Goodwin files pre-candidacy papers to run for governor

By Chris Dickerson | Jan 4, 2016

CHARLESTON – Former U.S. Attorney Booth Goodwin has filed pre-candidacy papers to run for governor of West Virginia. Goodwin filed the papers Friday, less than a week after said he was stepping down as the U.S. Attorney for the Southern District of West Virginia. Goodwin, a Democrat, will be running against billionaire Jim Justice and state Senate Minority Leader Jeff Kessler. State Senate President Bill Cole is the lone Republican in the race right now.


CHARLESTON – Former U.S. Attorney Booth Goodwin has filed pre-candidacy papers to run for governor of West Virginia.

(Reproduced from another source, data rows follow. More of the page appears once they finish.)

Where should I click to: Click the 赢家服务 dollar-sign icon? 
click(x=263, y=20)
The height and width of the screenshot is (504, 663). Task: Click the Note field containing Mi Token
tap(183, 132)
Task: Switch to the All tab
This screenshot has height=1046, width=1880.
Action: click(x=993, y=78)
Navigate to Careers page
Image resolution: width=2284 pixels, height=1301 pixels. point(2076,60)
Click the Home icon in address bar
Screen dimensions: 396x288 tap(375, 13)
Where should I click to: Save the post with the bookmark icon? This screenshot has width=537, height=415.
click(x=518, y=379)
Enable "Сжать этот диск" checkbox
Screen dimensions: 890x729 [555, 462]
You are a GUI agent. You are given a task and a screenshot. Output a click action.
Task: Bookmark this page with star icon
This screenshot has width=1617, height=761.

Goodwin filed the papers Friday, less than a week after said he was stepping down as the U.S. Attorney for the Southern District of West Virginia.

Goodwin, a Democrat, will be running against billionaire Jim Justice and state Senate Minority Leader Jeff Kessler. State Senate President Bill Cole is the lone Republican in the race right now.

Under federal law, Goodwin was not allowed to conduct any campaign activity while serving as prosecutor under federal law. That included opening a fundraising account.

On Dec. 28, Goodwin said he was stepping down from office effective at the end of the year and is returning to private practice.

He has been a federal prosecutor since January 2001 and has served as the presidentially appointed head of the office since May 2010.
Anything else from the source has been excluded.